Siber suçlarda, çok az masraf ve gayretle, çok büyük zarar vermek mümkün olabilmektedir. Oysa, bu suçla mücadele ve de adli işbirliği, büyük zahmet ve masraf gerektirebilmektedir.
Siber suçlulukla ceza hukuku yoluyla mücadelede en büyük sorun, bu alana, çok az sayıda ülkenin bile mevzuatında gerekli düzenlemeleri yapmamasının, “kurtarılmış bölge/sığınak” arayan siber suçlular için yeterli olmasıdır. Gerçekten de, siber fail, herhangi bir ülkeden faaliyet göstererek, istediği ülke veya ülkelerdeki kişileri hedef alma imkanına sahiptir. Bu bakımdan, “siber suçlulara karşı mücadele ya global olacaktır ya da hiç anlamı yoktur”.
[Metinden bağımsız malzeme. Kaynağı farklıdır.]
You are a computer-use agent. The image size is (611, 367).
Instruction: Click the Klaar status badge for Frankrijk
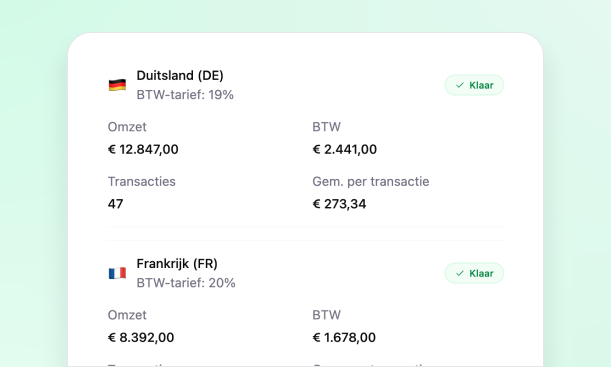474,273
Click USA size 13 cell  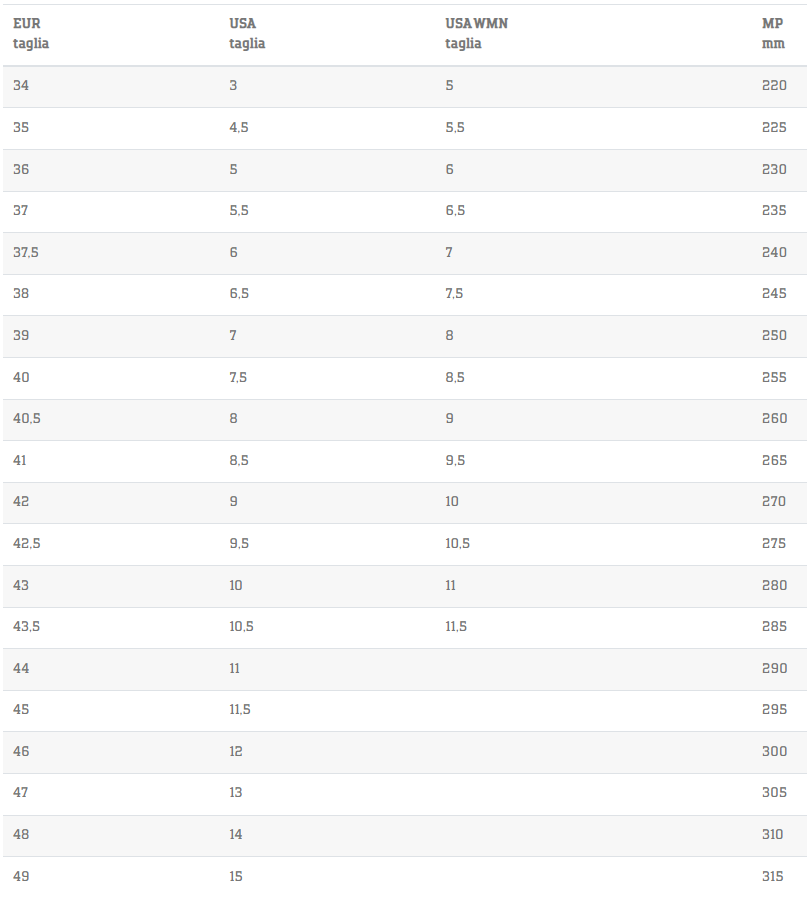pyautogui.click(x=236, y=792)
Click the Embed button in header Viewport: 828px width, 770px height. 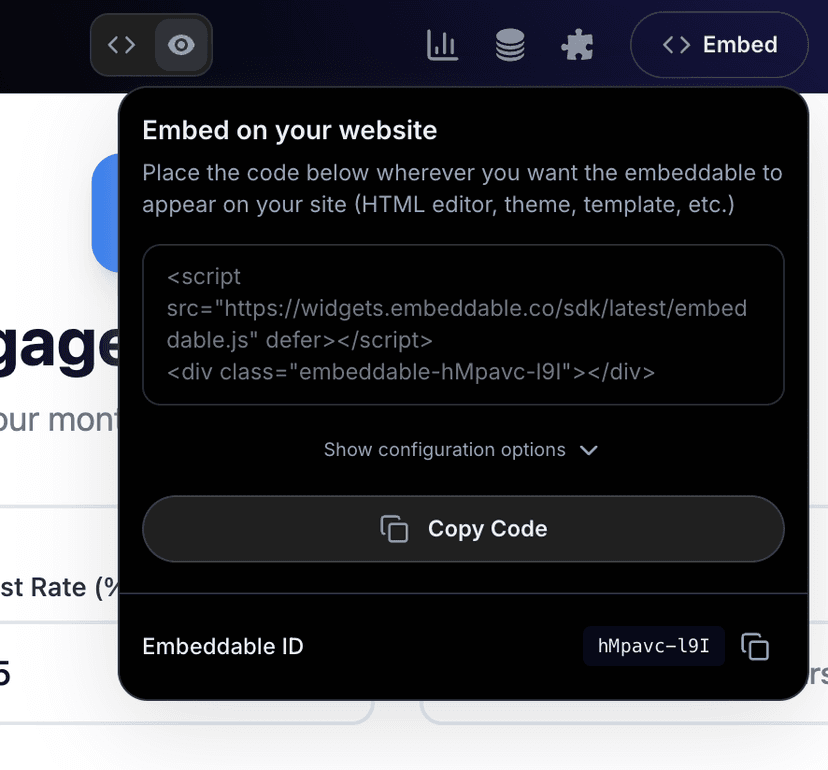pos(719,45)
Zira, bir kaç devlet dahi bu mücadeleye katılmazsa, ‘jurisdiction shopping’ denilen olgu gerçekleşecek ve siber suçlular, bu suçlar için mevzuatında en az cezayı öngören veya diğer devletlerle adli antlaşması mevcut bulunmayan devletleri tespit ederek, faaliyetlerini oradan sürdüreceklerdir. Hele, iade antlaşmalarında yer alan “çifte cezalandırılabilirlik” (double criminality) koşulu, yani, iadenin gerçekleşebilmesi için, fiilin hem kendisinden iade talep edilen hem de iadeyi talep eden devlette suç teşkil etmesi gerekliliği, devletlerin mevzuatları arasındaki uyumu daha da önemli kılmaktadır.